Items listed in a dataset:
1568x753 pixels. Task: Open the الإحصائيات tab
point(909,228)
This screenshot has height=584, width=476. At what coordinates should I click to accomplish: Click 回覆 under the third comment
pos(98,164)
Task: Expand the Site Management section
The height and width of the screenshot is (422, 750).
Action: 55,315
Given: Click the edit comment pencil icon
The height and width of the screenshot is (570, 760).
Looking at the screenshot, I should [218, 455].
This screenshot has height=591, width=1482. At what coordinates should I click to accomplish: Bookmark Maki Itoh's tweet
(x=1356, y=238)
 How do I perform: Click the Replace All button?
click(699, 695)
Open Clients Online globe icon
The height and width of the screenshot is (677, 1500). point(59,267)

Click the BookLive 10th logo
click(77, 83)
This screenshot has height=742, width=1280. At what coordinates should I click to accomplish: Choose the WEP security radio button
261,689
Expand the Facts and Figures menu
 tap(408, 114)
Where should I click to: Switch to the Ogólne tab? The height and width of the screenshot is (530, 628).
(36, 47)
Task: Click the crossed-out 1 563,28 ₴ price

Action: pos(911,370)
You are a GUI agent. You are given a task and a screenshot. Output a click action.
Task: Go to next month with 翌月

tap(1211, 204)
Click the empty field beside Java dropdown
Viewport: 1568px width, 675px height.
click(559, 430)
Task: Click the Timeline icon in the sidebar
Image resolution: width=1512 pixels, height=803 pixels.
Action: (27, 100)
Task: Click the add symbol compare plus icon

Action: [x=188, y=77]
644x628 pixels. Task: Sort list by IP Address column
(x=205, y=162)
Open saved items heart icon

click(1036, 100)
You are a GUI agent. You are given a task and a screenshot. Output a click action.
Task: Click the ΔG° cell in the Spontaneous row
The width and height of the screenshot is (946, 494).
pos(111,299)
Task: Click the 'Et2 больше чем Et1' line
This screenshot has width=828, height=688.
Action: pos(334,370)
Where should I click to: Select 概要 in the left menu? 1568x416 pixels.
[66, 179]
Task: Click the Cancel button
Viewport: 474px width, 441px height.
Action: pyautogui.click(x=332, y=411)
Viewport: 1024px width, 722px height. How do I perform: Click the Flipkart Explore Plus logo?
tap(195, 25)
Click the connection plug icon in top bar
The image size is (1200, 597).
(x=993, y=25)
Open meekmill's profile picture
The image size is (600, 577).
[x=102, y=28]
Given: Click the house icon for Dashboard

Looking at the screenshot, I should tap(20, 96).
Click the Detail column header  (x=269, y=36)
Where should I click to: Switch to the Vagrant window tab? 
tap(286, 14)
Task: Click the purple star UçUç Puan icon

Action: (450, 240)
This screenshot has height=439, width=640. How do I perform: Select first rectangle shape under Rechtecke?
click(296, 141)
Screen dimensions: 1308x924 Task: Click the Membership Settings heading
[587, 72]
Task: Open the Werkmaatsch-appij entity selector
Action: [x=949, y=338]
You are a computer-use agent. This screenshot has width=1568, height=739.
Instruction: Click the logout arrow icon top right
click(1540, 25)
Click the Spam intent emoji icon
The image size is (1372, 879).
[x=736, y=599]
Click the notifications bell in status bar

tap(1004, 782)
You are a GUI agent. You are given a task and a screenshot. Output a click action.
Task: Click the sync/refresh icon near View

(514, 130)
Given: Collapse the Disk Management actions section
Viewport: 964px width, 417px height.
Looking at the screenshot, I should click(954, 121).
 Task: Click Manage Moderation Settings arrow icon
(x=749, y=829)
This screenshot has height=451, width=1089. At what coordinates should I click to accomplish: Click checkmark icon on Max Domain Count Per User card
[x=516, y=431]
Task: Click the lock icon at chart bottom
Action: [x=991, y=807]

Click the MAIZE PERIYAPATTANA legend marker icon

Problem to work on: Your task is to reproduce exactly the lines that begin at the line containing "Task: Click the sync/refresh icon near View" and end at the final line of the data above.

Answer:
Task: Click the sync/refresh icon near View

(514, 130)
Given: Collapse the Disk Management actions section
Viewport: 964px width, 417px height.
Looking at the screenshot, I should click(954, 121).
 Task: Click Manage Moderation Settings arrow icon
(x=749, y=829)
This screenshot has height=451, width=1089. At what coordinates should I click to accomplish: Click checkmark icon on Max Domain Count Per User card
[x=516, y=431]
Task: Click the lock icon at chart bottom
Action: [x=991, y=807]

Click the MAIZE PERIYAPATTANA legend marker icon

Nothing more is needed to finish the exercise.